Katana is a fast web crawler designed for web application security testing. Discovers endpoints, parameters, and hidden paths through intelligent crawling and JavaScript execution.
Basic Usage
- katana -u https://example.com - Crawl URL
- katana -list urls.txt - Crawl from list
- katana -u https://example.com -o output.txt - Save output
- katana -u https://example.com -json - JSON output
Options
- -u url - Target URL
- -list file - URLs from file
- -o file - Output file
- -json - JSON output format
- -depth N - Max crawl depth (default: 3)
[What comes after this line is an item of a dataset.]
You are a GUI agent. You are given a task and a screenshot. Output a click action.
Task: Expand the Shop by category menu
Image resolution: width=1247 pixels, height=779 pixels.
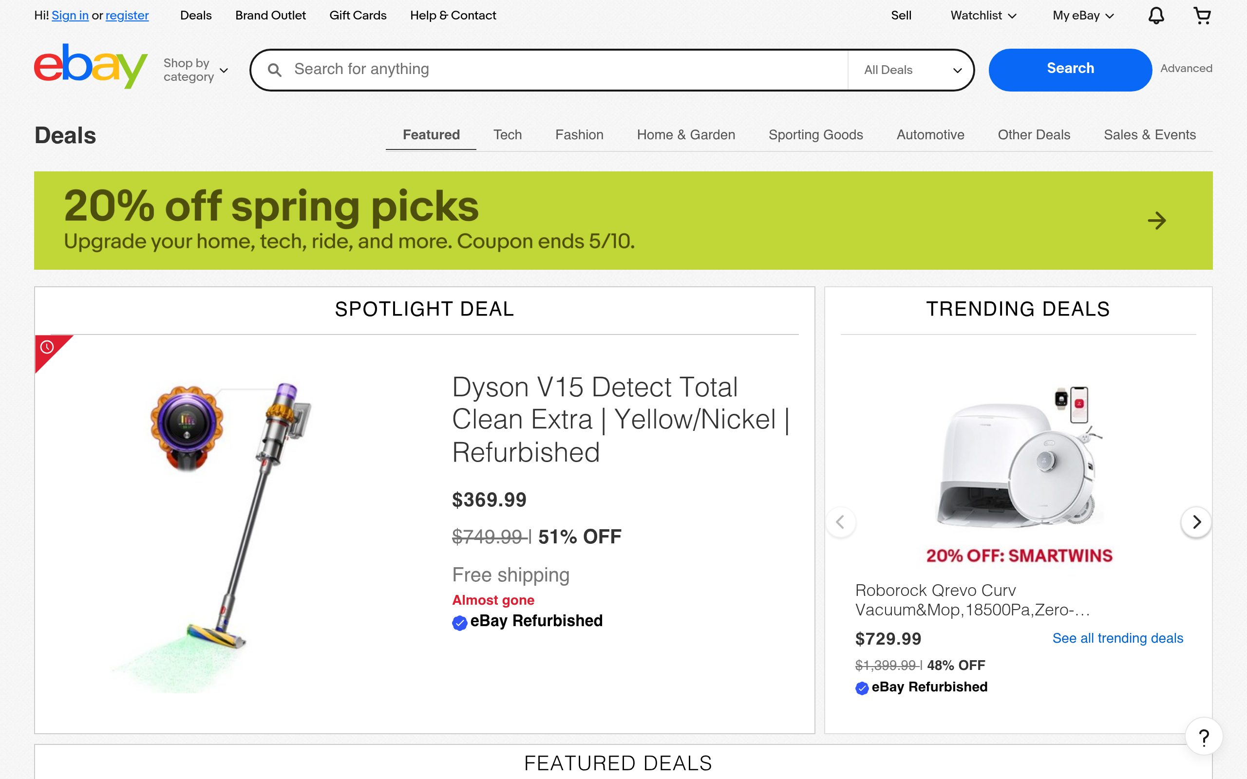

- -scope domain - Scope to domain
- -crawl - Enable crawling
- -js-crawl - JavaScript crawling
- -headless - Use headless browser
- -timeout N - Request timeout (seconds)
Filtering
- -match-regex pattern - Match regex
- -filter-regex pattern - Filter regex
- -match-status 200,301 - Match status codes
- -filter-status 404 - Filter status codes
- -match-size N - Match response size
- -filter-size N - Filter response size
Advanced Options
- -delay N - Delay between requests (ms)
- -concurrency N - Concurrent requests
- -rate-limit N - Rate limit (req/sec)
- -proxy http://proxy:8080 - Use proxy
- -header "Name: Value" - Custom header
- -cookie "name=value" - Cookie
- -user-agent "UA" - User agent
Common Examples
Basic Crawl
katana -u https://example.com
Crawl target website.
Save Output
katana -u https://example.com -o urls.txt
Save discovered URLs.
JSON Output
katana -u https://example.com -json -o results.json
Output in JSON format.
JavaScript Crawling
katana -u https://example.com -js-crawl -headless
Enable JS execution.
Depth Limit
katana -u https://example.com -depth 5
Set crawl depth.
Scope to Domain
katana -u https://example.com -scope example.com
Limit to domain.
Filter Status
katana -u https://example.com -filter-status 404
Exclude 404 responses.
With Proxy
katana -u https://example.com -proxy http://127.0.0.1:8080
Route through proxy.
Custom Headers
katana -u https://example.com -header "Authorization: Bearer token"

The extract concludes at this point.